The Death Of The Clean, Well-Lighted Movie Place

I remember when Electronics Boutique was a premium retail location.

My good friend John Harwood was the manager of EB in a local mall, which is how I met him, and his store was amazing. I still remember the drive out there at lunchtime, looking forward to picking up the newest game and staying to talk about gaming for a while.

The long, slow decline began when EB suddenly started carrying all kinds of trading cards and non-gaming merchandise. Then they started selling used games.

John was long gone by this time, so he didn't have to suffer through the shrinkage of shelf space for new games, the increasing space for used games, and the used car salesman approach to customers. It took years, but Electronics Boutique went from being a premium location to being a used game flea market.

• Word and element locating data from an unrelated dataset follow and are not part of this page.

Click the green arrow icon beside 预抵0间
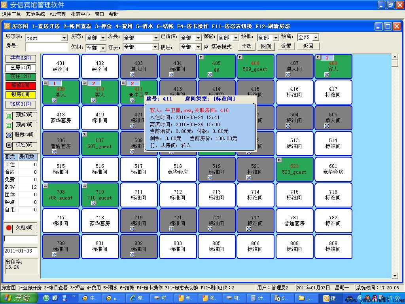tap(9, 116)
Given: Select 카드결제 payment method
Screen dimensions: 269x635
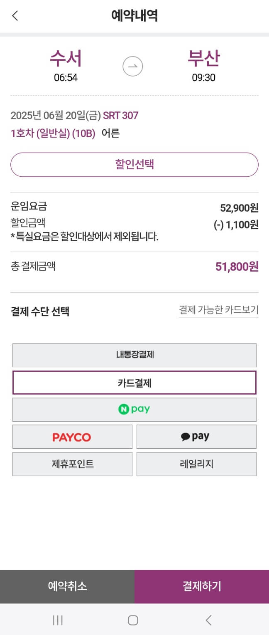Looking at the screenshot, I should tap(134, 382).
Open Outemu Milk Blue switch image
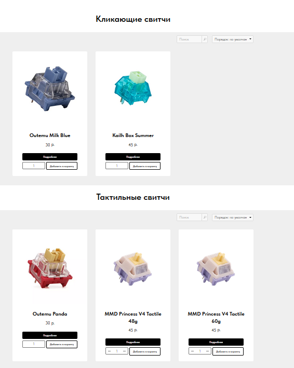 [50, 89]
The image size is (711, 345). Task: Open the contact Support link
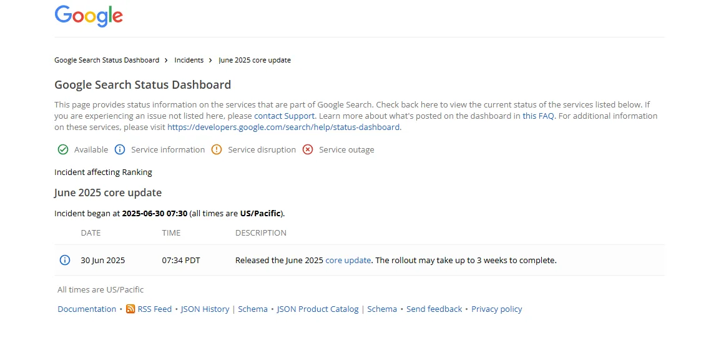point(284,116)
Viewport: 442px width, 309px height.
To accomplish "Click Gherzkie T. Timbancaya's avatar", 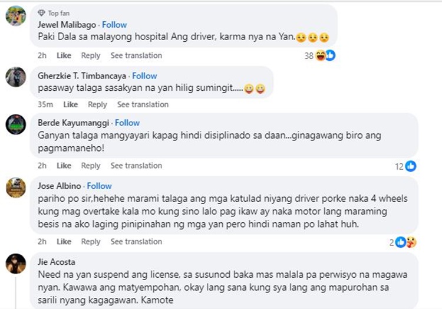I will click(x=15, y=77).
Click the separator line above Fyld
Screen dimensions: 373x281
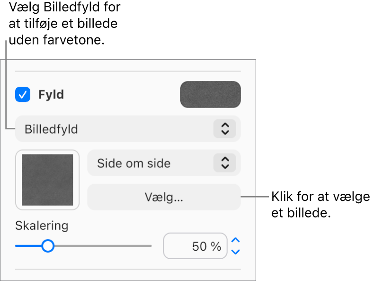click(128, 71)
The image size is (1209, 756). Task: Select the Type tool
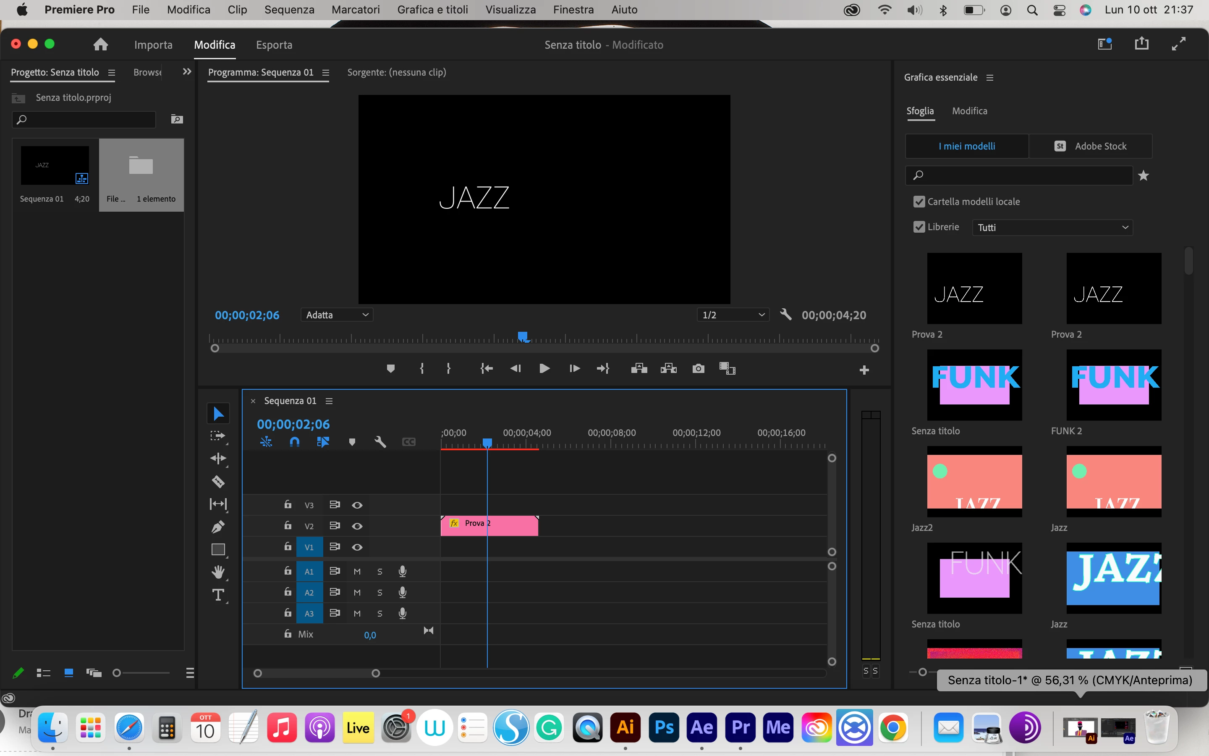[218, 595]
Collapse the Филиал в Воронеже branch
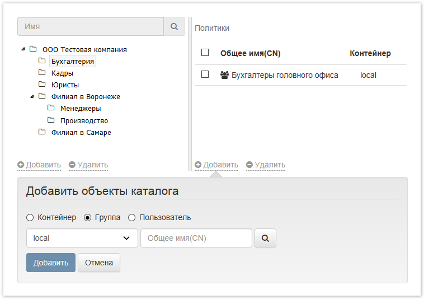The image size is (424, 299). 32,96
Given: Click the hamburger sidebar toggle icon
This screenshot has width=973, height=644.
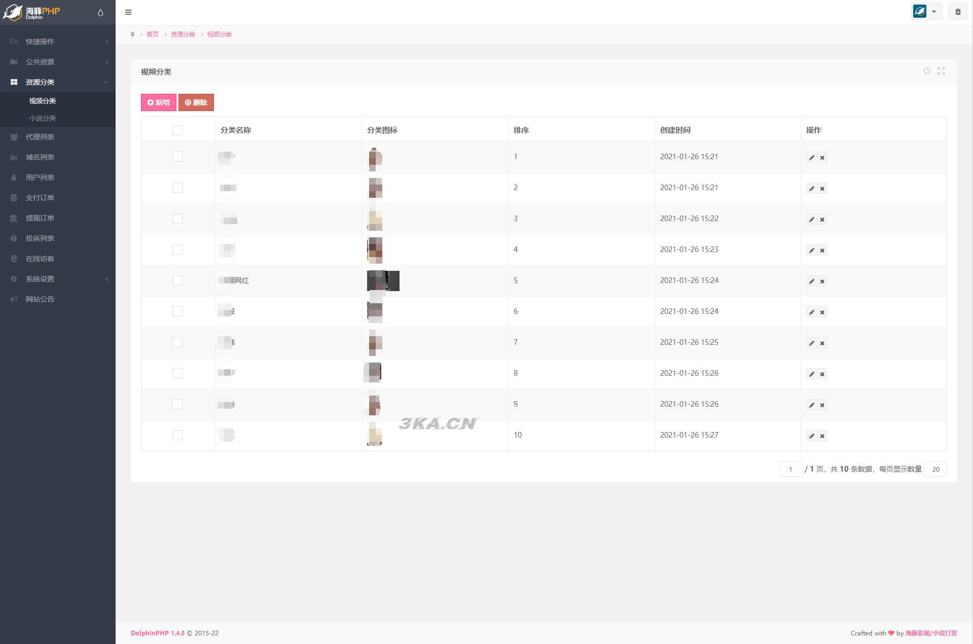Looking at the screenshot, I should [x=128, y=12].
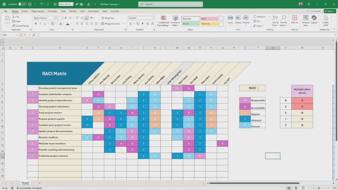Toggle Wrap Text for the cell
338x190 pixels.
click(x=108, y=18)
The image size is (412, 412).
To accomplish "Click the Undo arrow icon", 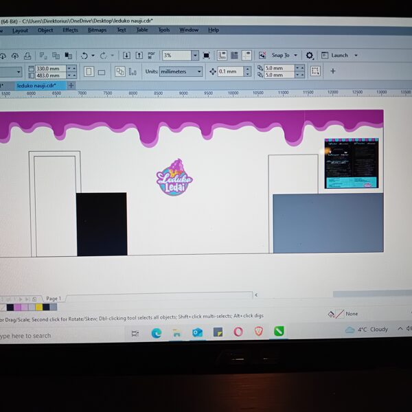I will point(84,55).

Part of this change was reflected in the merchandising of the store. It just looked down market. The store started getting very cluttered, and the general feel of the store became completely incoherent.

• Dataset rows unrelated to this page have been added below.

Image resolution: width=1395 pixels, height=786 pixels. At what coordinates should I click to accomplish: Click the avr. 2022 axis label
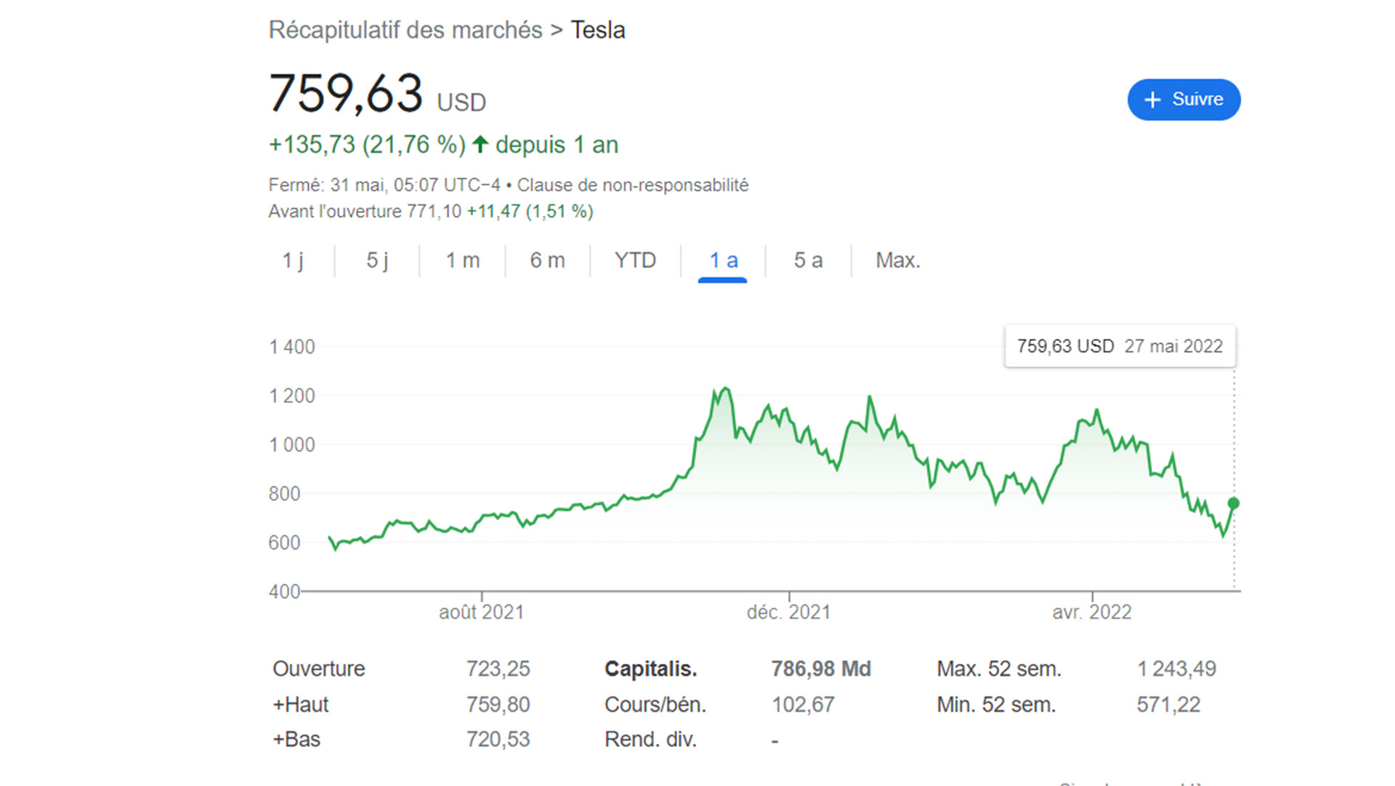[x=1091, y=612]
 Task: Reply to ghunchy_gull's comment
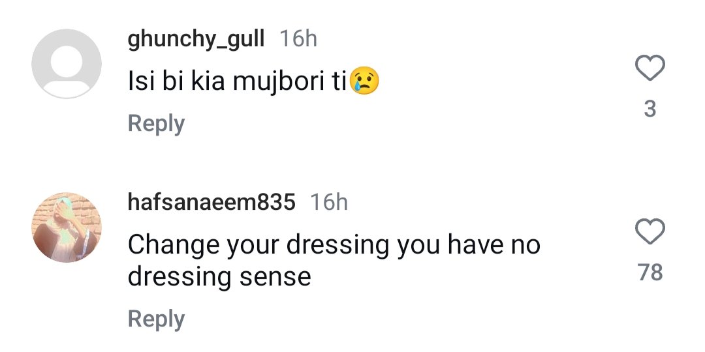156,123
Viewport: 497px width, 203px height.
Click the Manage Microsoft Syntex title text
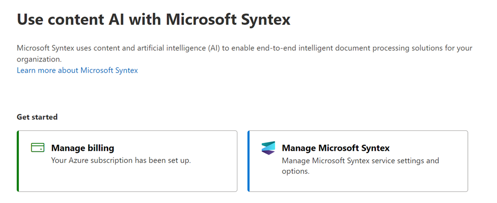(335, 148)
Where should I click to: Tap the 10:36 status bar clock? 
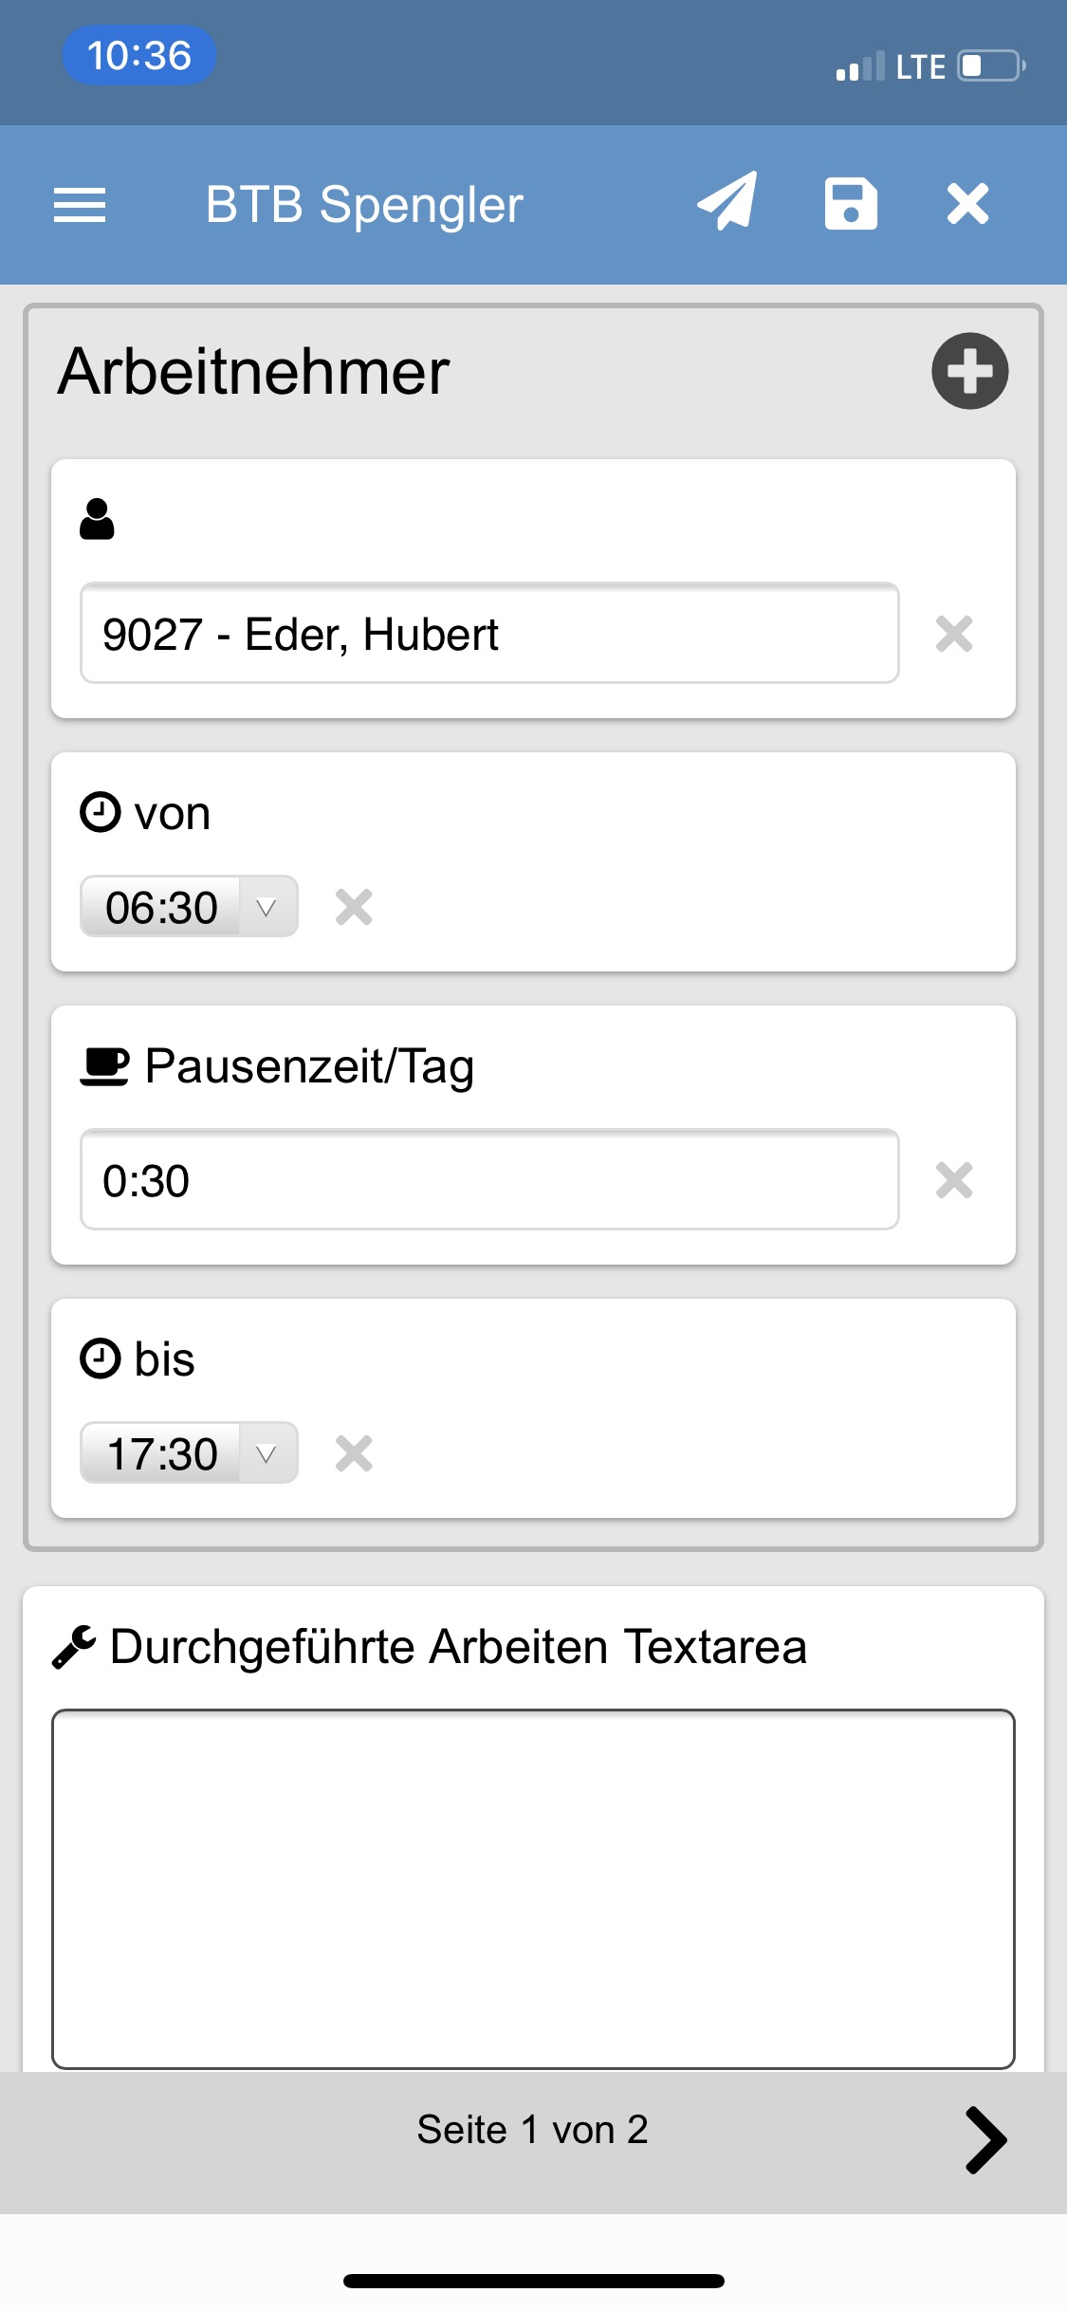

I was reminded of this today when I went to Blockbuster, looking to rent a copy of the newly-released Blu-ray version of Ghostbusters. I remember Blockbuster as well-organized and merchandised.

A clean, well-lighted movie store, so to speak.

I obviously haven't been to Blockbuster in quite a while, though, because boy, has it changed. They used to get all the new releases every Tuesday, but when I tried to rent Ghostbusters, one store didn't have it, and a second store said they only had new copies to sell. The clerk at the second store said it would be a week before they had rental copies.

Well, that's certainly timely.

The merchandising has completely changed, too. It's vintage flea market, with a huge amount of space being given to used discs. In short, it looks exactly like EB did when it became a place you went to as a last resort.

I understand that business models will change over time to what is perceived as the most profitable strategy. What I can't figure out, though, is why selling used products seems to require the crapification of merchandising and the general collapse of order.